To accomplish this goal, I plugged every player who was a starter (or an honorable mention) on a FABL team into a new database, and calculated fantasy point totals for their entire careers. Adding an additional column for how many years each player appeared in the majors allowed me to calculate not just points-per-game, but also points-per-season. This latter category is easily skewed by cups of coffee, injuries, and the COVID-shortened 2020 season, but it’s an additional point of reference.
What follows is a list of the top players, as measured by career fantasy points. I haven’t finished calculating stats for both decades in question, so this post will only include Fantasy Astrology starters from 2010 to 2020. But by this time next week, I will have gotten all the way back to the year 2000 – just in time for an in-depth look at the all 2000’s lineup for each sign of the zodiac. But I’m getting ahead of myself…
Only two players in the last decade eclipsed 40,000 career fantasy points, and they each also broke the 45,000-point plateau.

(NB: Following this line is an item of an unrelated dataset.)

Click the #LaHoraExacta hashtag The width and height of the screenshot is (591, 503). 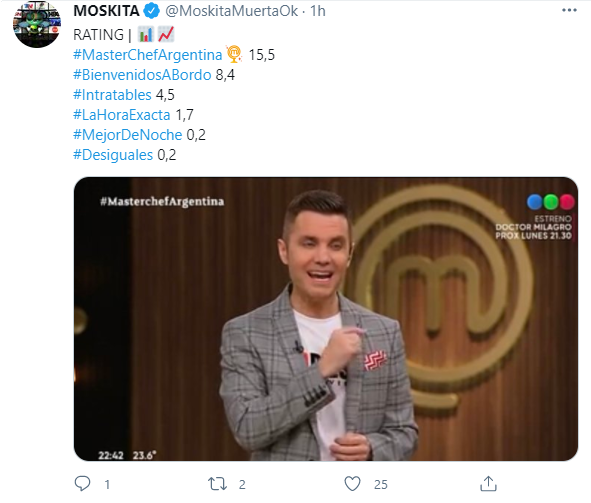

I featured the overall leader, Leo Alex Rodriguez, in my recap of the 2007 season, when he scored the then-highest single season point total that we had seen so far (going reverse-chronologically). A-Rod split his career almost evenly between shortstop (Seattle/Texas) and third base (Yankees), while number two overall scorer, Capricorn Albert Pujols, has a much more lopsided split between first base (Cardinals/Angels) and designated hitter (only the Angels). The featured player in my post about 2009, Pujols is still active, if recently released and re-signed, so there’s a chance that he closes the 1,435 point gap between the two players (as of the end of 2020).
Next on the list is Hall of Fame Braves third baseman Chipper Jones, also the top Taurus player who appeared in the last decade. Chipper just missed the 20% cutoff to have corner outfield listed as his secondary position: his 364 games split between left and right field only make up 14.6% of his career games. I already wrote about Derek Jeter in my post about the most recent Hall of Fame inductees, and if he’s not the best Cancer Crabs shortstop of all time, he at least holds that title for the last two decades. I’ll skip over Carlos Beltran for now, since we already have a Taurus on the list… except to wonder whether his already slim Hall of Fame chances have been officially torpedoed by his involvement in the Astros 2017 sign-stealing scandal.
The next two players on the list are both Aries third basemen: Adrian Beltre and Miguel Cabrera were separated by just over 300 total points as of the start of the season, but Miggy is less than 100 points away from moving up a spot on the all-time leaderboard. Featured in my post about 2012, Cabrera is in a similar situation to Chipper Jones as far as adding outfield eligibility to the two corner infield spots. On the other side of the defensive spectrum, Scorpio DH David Ortiz doesn’t technically qualify for ANY fielding positions, with just over 11% of his career appearances coming at first base.
Even given the inflated value of saves in fantasy points, it’s a bit surprising to see Sagittarius closer Mariano Rivera slotting in as the highest-scoring pitcher of any kind in the last decade. But keep in mind, Mo is quite arguably the greatest relief pitcher of all time, as I mentioned in my recap of the 2005 season. Right fielders occupy the tenth and eleventh spots on the list: Pisces lefty Bobby Abreu and Aquarius righty Vladimir Guerrero, whose son Vlad Jr. is the current Pisces starting first baseman.
After another Scorpio left-handed hitter (outfielder Johnny Damon), we get the first two starting pitchers on the list: Pisces righty Justin Verlander and Cancer lefty CC Sabathia. As of the end of 2020, these two venerated hurlers were separated by just 20 fantasy points, but provided Verlander returns from Tommy John surgery next season, he’s all but guaranteed to widen the gap. We have to step below the 30,000-point plateau to see the decade’s top catcher and second baseman: Ivan Rodriguez (Sagittarius) and Robinson Cano (Libra), at 15th and 18t place, respectively.